Theme: Play and Forces
For this week's theme it was a bit difficult for me to come up with an idea, and I kept drawing blanks. That's when Matt shared an article on generative art. I read up a lot more about it, and became particularly interested in fractal art.
Nature is made up of a lot of repetitive patterns called fractals. Fractal art is created through the mathematical calculations of fractal objects being visually displayed, and they are generated and manipulated with different geometric properties to produce multiple variations of the shape in continually reducing patterns.
For example a tree. There are the big branches growing out of the trunk, then the smaller versions growing out of each big branch. As you keep zooming in, finer and finer branches appear, all the way down to the smallest twigs. Other examples of nature’s fractals include clouds, rivers, coastlines and mountains.

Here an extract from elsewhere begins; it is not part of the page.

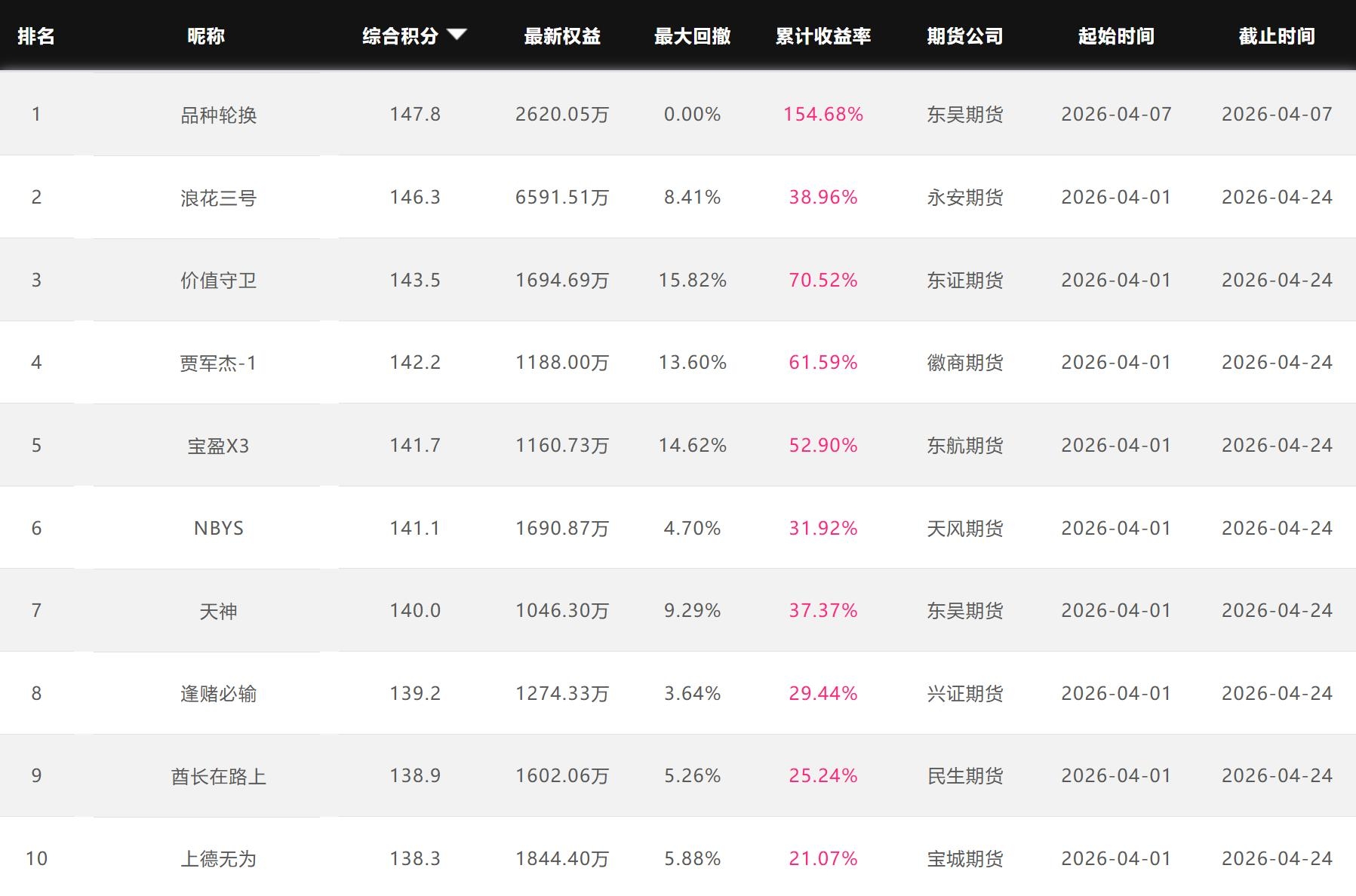Image resolution: width=1356 pixels, height=896 pixels.
Task: Select the 天神 nickname
Action: tap(219, 611)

Fractals can be found in Roman, Egyptian, Aztec, Incan and Mayan works. I found out that a lot of famous paintings have fractals in them, including da Vinci’s Turbulence (1500), Hokusai’s Great Wave (1830), M.C. Escher’s Circle Series (1950s) and, Jackson Pollock’s poured paintings.
Since fractal art is a relatively new concept for me, I thought it would be interesting to explore that this week.
I used a fractal art generator to generate different kinds of art using different images as the input. I used photographs that I took, including both pictures of people as well as nature.
In response to this week's theme I created fractal art using a bunch of photographs that I took, of both people as well as nature. The application that I used allowed me to control the motion, colour, lighting, and textures of the art. I could also create an animated output, which was quite fun.
This was the first time I created fractal art and I thought it was pretty amazing. There is something very soothing about creating art that resembles the pleasing patterns in nature. There are studies that show that aesthetic images and patterns can reduce stress in a person's body, and I feel like fractal patterns can be used for the same.
I can think of many ways to apply my new knowledge of fractal art in my practice, such as for backgrounds in animated scenes, music videos, etc.